Il y a tout juste cinquante ans, le 9 octobre 1974, disparaissait l’homme qui sauva plus d’un millier de Juifs au cours de la Shoah. Figure controversée, il y eut pourtant une période où Oskar Schindler adhérait au parti nazi. Mais pris de remords, il sauva 1 200 Juifs de la déportation. Un acte pour lequel, en hommage, Thomas Keneally écrivit La Liste de Schindler.
1941. Plus de 15 000 Juifs sont enfermés dans le tout nouveau ghetto de Cracovie, en Pologne. Coupés du monde, ils sont surveillés jour et nuit par la police allemande, polonaise et juive. Impossible pour eux de quitter la zone, sauf si un laissez-passer les autorise à rejoindre leur lieu de travail, situé en extérieur.
Au sein-même du ghetto, plusieurs usines et ateliers naissent sous l’ordre nazi. Non loin de là et du camp de concentration de Plaszow, la Deutsche Emailwarenfabrik produit des batteries de cuisine en émail, mais aussi des munitions pour l’armée allemande. Elle est dirigée par Oskar Schindler, qui profite de ses bonnes relations pour y employer de la main d’oeuvre juive – moins chère que la main d’oeuvre polonaise – en provenance directe du camp de concentration.
Au service de l’Allemagne nazie
Né en 1908 en Moravie (l’actuelle République tchèque), Oskar Schindler est un homme d’affaires qui évolue dans le monde industriel. Endetté, il rejoint le parti nazi au courant des années 30. Schindler souhaite mettre toutes les chances de son côté.
Devenu espion pour l’Abwehr, le service de renseignement militaire de l’Allemagne nazie, il contribue ainsi aux projets d’invasion de la Tchécoslovaquie et de la Pologne. Des années plus tard, à la tête de la Deutsche Emailwarenfabrik, Oskar Schindler fait fortune et atteint ainsi l’un de ses rêves.
Prise de conscience
En 1942, la taille du ghetto de Cracovie se réduit en même temps que sa population augmente. Les Juifs qui y vivent sont régulièrement triés puis déportés vers le camp de concentration de Plaszow ou le camp d’extermination de Belzec, situé – lui aussi – en Pologne.
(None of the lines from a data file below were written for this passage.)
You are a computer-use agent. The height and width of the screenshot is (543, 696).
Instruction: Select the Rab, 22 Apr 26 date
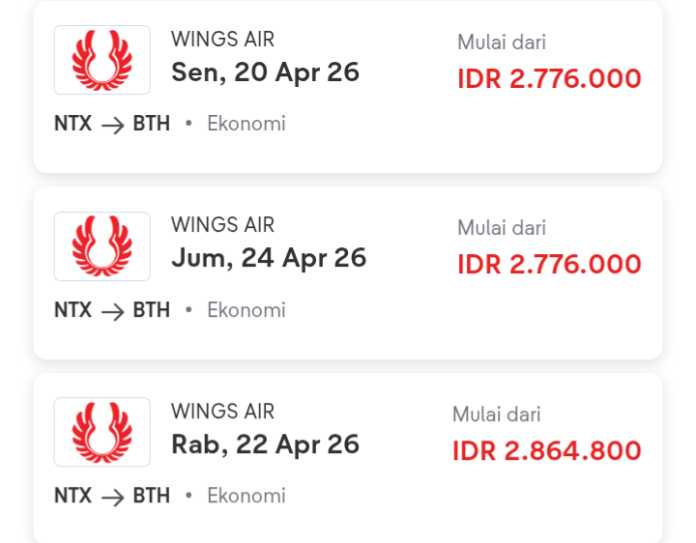(265, 444)
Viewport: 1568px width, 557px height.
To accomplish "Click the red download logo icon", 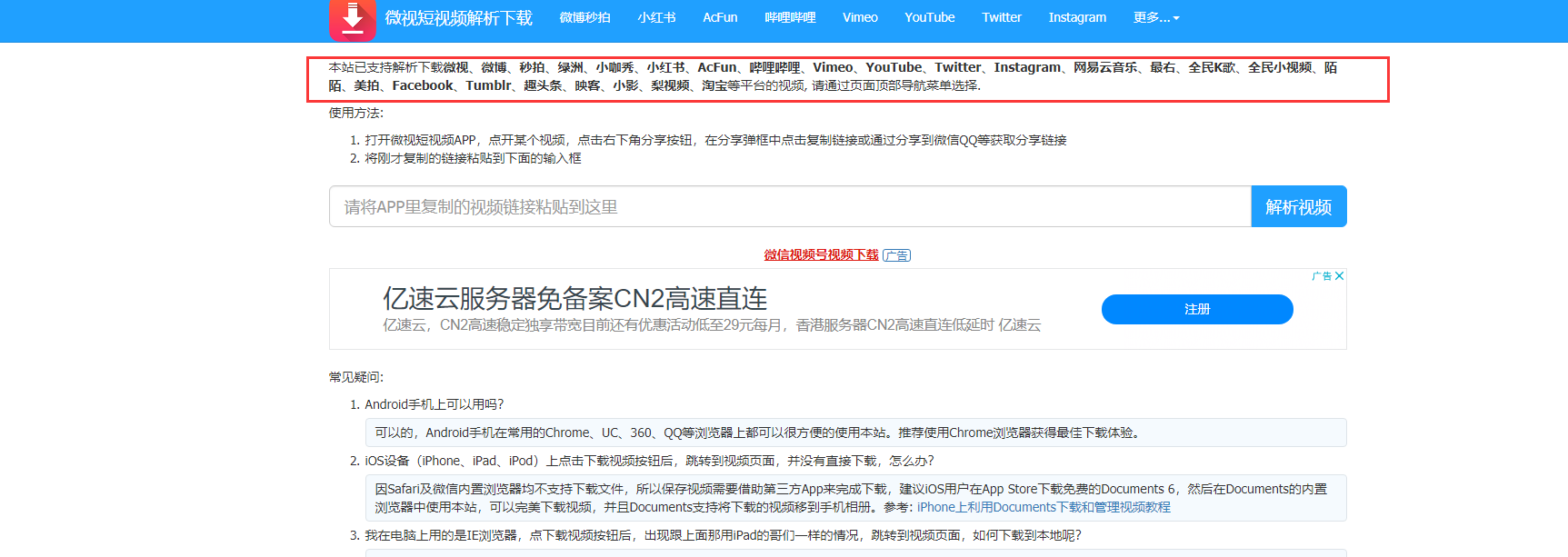I will [x=352, y=19].
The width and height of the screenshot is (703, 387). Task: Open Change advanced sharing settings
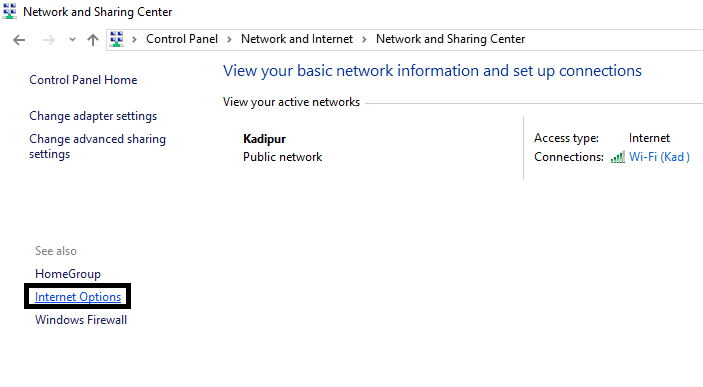tap(97, 146)
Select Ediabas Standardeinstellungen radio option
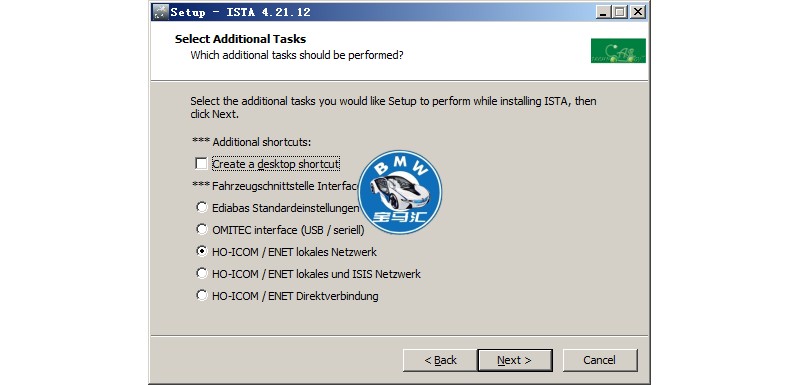 (x=202, y=208)
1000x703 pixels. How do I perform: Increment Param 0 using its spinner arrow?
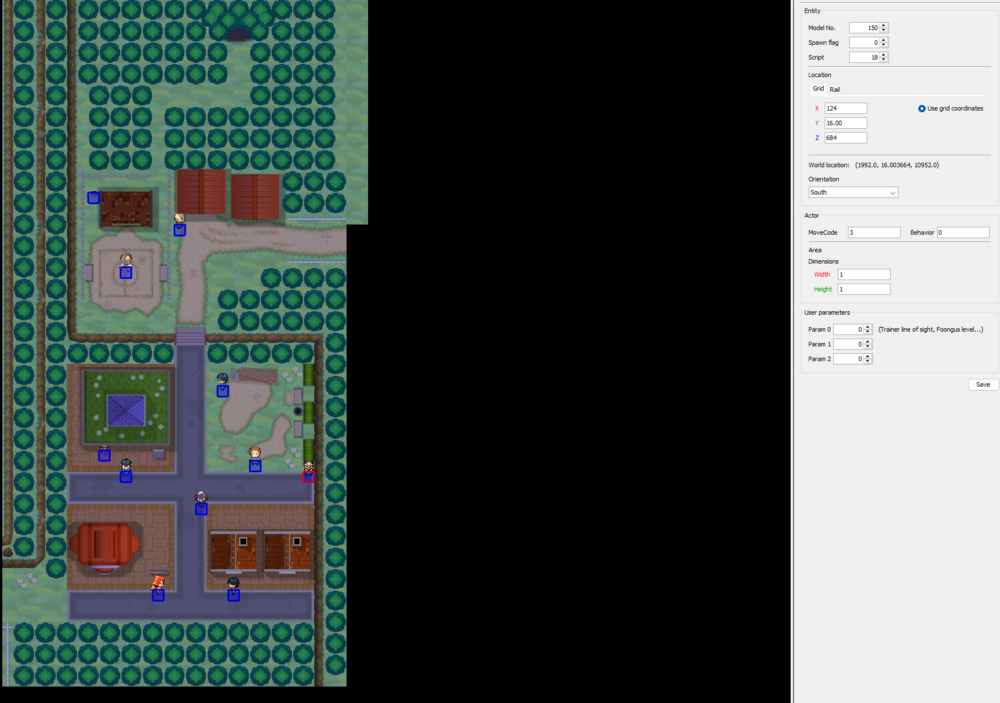[x=866, y=326]
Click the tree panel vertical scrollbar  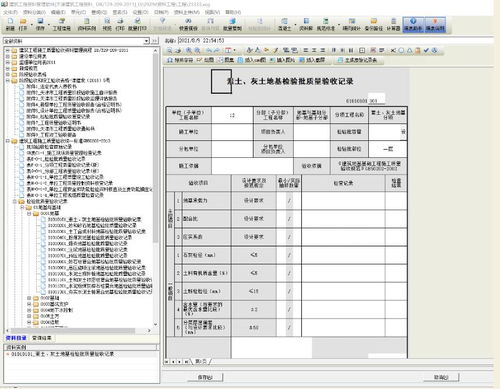point(155,187)
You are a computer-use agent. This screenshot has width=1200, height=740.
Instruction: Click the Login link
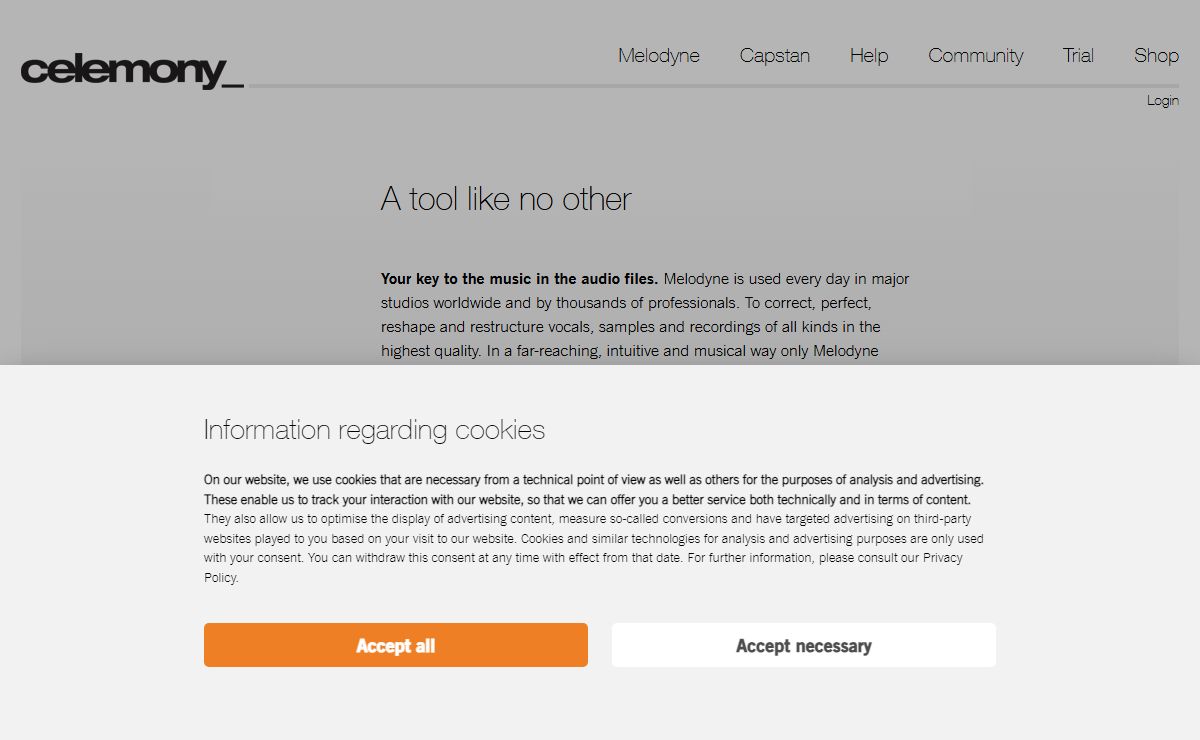pos(1163,100)
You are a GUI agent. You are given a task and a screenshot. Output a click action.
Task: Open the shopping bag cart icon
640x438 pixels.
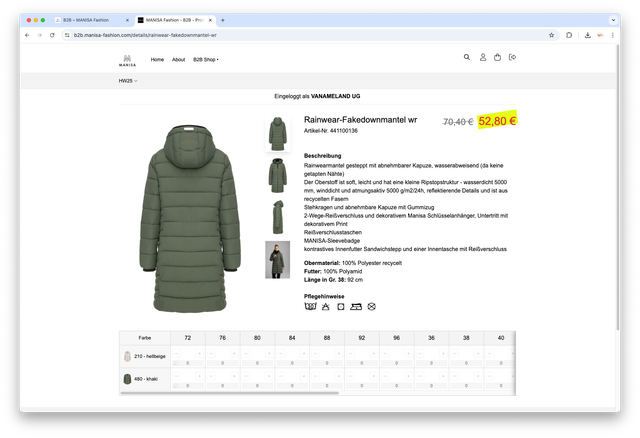click(498, 58)
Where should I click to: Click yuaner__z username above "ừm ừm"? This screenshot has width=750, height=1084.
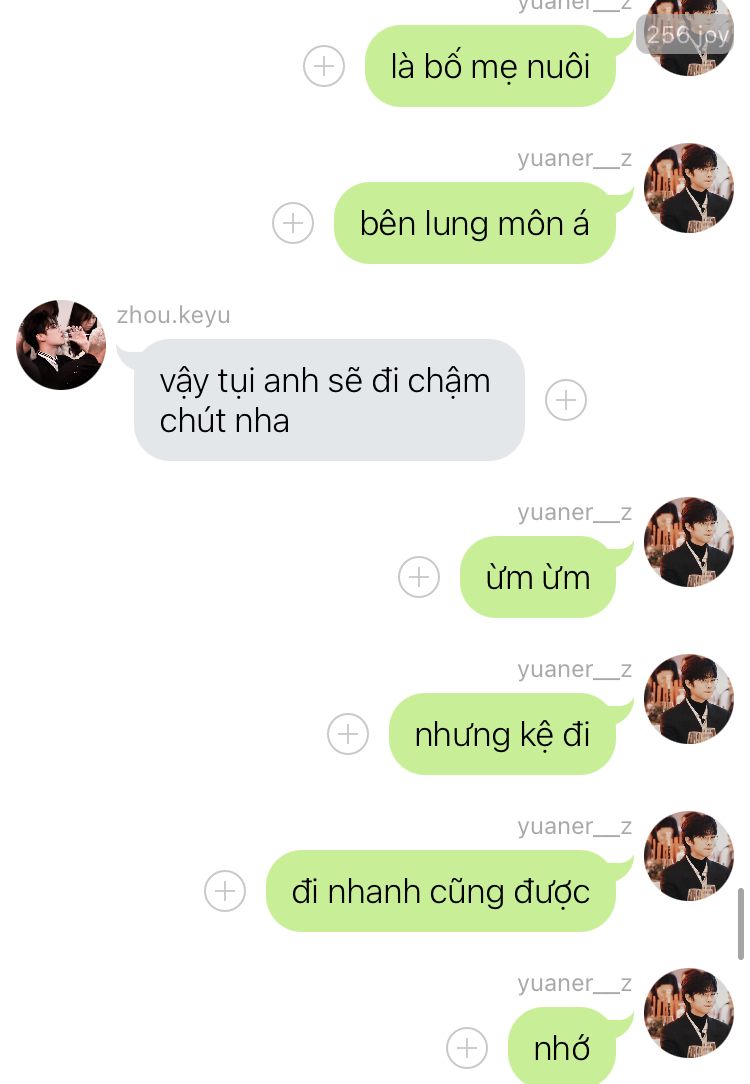tap(574, 512)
Témoin de la dégradation des conditions de vie des Juifs, Oskar Schindler décide d’agir. Il use de son influence et de sa bonne situation financière pour protéger ceux qu’il emploie. En plus d’empêcher la déportation des travailleurs, il recrute un maximum de Juifs et enregistre son usine comme faisant partie du camp de concentration de Plaszow. De fait, les employés de la Deutsche Emailwarenfabrik vivent à temps plein dans l’usine et échappent temporairement à la persécution nazie. Mais il va rapidement devoir changer de stratégie.
La liste de Schindler
Fin 1944, Schindler apprend que son personnel va être envoyé au camp d’extermination d’Auschwitz-Birkenau. À sa demande, pour éviter l’horreur, l’usine est délocalisée au camp de travail de Brünnlitz, en actuelle République tchèque. Parce qu’elle participe à l’effort de guerre et parce que l’homme d’affaires a assez d’argent pour soudoyer les fonctionnaires nazis, l’ensemble des employés y est transféré. Ceci grâce à une liste de 1 200 noms, dans laquelle Schindler déclare les prisonniers Juifs comme indispensables au bon fonctionnement de l’entreprise.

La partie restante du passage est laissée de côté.